- _THE REQUEST_
Reproduce everything in the records from the line containing "Given: Click the 00:54" down to the line containing "(x=1045, y=58)", with both of those lines included.

╔══

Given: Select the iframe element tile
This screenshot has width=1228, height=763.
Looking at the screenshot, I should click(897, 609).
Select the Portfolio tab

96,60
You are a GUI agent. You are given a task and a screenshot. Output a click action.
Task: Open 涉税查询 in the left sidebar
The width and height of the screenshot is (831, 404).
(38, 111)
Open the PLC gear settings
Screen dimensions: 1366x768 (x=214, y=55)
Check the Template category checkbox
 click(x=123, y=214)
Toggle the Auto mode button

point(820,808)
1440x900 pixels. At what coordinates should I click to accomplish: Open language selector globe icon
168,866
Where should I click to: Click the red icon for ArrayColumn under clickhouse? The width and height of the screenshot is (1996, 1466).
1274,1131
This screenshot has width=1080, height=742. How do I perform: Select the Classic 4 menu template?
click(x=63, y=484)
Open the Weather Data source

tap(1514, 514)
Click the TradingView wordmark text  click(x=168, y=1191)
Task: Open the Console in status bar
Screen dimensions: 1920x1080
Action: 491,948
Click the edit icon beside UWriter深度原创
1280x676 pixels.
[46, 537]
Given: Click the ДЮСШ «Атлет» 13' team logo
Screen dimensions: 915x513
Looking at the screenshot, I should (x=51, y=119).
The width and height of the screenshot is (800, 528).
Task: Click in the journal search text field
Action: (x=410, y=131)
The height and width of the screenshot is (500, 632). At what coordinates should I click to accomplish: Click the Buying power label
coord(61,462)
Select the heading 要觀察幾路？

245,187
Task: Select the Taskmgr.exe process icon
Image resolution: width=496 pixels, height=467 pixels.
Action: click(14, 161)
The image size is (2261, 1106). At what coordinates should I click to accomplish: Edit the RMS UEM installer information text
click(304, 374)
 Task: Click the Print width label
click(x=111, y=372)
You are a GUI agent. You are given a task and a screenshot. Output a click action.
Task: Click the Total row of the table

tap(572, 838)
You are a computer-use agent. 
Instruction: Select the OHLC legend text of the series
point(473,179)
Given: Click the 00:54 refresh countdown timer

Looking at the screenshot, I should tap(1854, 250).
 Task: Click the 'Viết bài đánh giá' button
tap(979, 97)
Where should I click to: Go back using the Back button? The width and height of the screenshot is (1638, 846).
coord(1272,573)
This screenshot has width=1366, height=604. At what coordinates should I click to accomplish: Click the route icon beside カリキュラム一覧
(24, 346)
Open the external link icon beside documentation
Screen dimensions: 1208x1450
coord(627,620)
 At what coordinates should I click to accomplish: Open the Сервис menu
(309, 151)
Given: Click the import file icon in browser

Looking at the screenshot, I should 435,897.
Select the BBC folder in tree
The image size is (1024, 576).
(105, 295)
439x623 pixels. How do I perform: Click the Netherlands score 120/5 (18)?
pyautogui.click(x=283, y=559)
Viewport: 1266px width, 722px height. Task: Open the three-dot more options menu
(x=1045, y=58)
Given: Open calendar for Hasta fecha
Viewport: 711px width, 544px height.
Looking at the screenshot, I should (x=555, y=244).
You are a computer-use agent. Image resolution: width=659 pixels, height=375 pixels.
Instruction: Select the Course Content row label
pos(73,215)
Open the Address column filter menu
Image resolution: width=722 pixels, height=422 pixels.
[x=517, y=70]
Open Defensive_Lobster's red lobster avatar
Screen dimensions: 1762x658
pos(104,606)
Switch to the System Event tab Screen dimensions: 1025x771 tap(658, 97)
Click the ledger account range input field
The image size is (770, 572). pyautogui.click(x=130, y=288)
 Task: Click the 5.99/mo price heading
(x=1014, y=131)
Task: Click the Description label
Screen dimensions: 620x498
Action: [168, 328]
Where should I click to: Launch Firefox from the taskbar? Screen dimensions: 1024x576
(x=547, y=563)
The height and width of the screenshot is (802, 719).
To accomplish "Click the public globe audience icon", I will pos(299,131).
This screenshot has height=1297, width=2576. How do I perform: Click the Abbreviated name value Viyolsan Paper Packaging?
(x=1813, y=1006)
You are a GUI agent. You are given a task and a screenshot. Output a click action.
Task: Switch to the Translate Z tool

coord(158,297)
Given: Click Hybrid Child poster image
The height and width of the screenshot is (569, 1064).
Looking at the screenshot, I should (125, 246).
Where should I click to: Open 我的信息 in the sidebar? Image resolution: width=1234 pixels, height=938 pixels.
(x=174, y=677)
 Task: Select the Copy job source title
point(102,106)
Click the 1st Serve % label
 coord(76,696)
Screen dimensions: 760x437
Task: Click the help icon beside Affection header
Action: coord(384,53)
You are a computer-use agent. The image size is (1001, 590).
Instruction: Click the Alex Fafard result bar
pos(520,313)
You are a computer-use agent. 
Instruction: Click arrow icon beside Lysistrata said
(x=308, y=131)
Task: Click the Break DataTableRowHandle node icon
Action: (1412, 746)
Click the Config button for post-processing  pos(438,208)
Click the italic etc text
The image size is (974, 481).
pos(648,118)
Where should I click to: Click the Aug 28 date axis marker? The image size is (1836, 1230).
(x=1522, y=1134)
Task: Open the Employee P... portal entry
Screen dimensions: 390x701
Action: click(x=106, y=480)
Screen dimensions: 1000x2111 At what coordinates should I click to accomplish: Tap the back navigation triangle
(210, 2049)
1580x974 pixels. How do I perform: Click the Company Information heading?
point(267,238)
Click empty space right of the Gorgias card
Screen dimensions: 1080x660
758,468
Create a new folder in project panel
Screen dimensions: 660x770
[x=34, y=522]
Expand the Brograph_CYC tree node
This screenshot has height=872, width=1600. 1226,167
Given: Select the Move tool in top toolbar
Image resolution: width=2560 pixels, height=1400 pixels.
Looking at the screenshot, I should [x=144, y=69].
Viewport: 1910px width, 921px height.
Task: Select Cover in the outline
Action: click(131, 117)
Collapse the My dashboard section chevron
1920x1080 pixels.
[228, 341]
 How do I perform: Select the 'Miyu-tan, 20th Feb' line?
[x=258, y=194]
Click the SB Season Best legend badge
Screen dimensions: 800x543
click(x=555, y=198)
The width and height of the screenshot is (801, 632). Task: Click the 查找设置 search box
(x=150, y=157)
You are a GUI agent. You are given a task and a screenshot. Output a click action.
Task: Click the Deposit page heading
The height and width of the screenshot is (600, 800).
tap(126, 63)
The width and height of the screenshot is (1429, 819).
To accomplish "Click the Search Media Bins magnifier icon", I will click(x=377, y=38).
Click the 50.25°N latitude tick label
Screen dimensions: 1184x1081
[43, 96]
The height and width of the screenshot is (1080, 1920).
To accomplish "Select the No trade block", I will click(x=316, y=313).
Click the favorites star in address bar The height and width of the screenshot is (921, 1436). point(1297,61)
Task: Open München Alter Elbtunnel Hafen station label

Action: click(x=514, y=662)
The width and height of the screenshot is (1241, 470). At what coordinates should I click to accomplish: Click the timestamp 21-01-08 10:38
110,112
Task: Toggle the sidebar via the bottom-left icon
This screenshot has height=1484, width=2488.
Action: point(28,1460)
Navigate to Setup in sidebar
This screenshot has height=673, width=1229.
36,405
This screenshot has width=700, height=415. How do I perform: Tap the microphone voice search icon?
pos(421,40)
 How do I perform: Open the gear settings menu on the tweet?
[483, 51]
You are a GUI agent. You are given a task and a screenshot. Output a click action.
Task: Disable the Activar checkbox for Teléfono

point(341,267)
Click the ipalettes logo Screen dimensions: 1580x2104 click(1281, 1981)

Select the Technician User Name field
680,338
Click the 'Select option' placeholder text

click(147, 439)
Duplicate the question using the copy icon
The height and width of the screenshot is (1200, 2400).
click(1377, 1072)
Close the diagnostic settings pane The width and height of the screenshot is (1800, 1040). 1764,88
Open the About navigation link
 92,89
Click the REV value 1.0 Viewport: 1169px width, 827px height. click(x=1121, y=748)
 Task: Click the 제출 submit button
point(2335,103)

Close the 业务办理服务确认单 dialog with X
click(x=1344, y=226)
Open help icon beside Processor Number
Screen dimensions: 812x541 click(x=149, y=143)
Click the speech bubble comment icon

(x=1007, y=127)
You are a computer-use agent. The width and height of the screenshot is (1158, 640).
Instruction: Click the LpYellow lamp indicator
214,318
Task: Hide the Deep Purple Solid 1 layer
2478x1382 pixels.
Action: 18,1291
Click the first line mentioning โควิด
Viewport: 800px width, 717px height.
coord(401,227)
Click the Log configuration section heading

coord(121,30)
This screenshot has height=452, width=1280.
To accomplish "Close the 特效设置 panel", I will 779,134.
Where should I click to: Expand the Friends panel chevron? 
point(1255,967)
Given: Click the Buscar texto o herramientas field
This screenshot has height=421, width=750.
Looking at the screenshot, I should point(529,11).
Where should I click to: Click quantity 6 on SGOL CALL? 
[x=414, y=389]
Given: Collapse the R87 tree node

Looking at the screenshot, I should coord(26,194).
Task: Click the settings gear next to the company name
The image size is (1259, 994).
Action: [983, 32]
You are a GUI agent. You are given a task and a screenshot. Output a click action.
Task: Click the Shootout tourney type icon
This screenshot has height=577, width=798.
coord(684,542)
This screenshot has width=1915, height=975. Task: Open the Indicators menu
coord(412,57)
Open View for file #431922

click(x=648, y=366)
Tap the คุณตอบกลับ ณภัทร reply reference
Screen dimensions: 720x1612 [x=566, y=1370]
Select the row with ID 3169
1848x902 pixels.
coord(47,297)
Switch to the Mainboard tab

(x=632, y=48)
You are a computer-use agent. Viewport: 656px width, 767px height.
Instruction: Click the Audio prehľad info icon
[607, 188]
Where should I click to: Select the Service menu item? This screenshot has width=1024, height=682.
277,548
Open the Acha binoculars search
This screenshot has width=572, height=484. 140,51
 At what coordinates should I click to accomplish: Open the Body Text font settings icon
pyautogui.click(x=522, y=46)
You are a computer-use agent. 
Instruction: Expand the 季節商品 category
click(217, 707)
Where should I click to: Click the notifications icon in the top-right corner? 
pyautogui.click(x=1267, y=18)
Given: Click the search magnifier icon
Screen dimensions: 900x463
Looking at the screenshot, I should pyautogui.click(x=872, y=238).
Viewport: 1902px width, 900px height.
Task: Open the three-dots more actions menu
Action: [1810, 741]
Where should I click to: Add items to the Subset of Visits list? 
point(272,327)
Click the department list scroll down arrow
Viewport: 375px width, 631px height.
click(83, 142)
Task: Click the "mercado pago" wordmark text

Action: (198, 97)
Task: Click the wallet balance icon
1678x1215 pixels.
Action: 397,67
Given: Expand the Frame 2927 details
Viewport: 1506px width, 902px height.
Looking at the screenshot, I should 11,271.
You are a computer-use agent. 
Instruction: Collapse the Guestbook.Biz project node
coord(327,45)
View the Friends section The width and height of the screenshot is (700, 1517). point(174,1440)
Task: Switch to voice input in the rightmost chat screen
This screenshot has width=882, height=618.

╚══

- _FINAL ANSWER_
Given: Click the 00:54 refresh countdown timer

Looking at the screenshot, I should tap(1854, 250).
 Task: Click the 'Viết bài đánh giá' button
tap(979, 97)
Where should I click to: Go back using the Back button? The width and height of the screenshot is (1638, 846).
coord(1272,573)
This screenshot has width=1366, height=604. At what coordinates should I click to accomplish: Click the route icon beside カリキュラム一覧
(24, 346)
Open the external link icon beside documentation
Screen dimensions: 1208x1450
coord(627,620)
 At what coordinates should I click to accomplish: Open the Сервис menu
(309, 151)
Given: Click the import file icon in browser

Looking at the screenshot, I should 435,897.
Select the BBC folder in tree
The image size is (1024, 576).
(105, 295)
439x623 pixels. How do I perform: Click the Netherlands score 120/5 (18)?
pyautogui.click(x=283, y=559)
Viewport: 1266px width, 722px height. Task: Open the three-dot more options menu
(x=1045, y=58)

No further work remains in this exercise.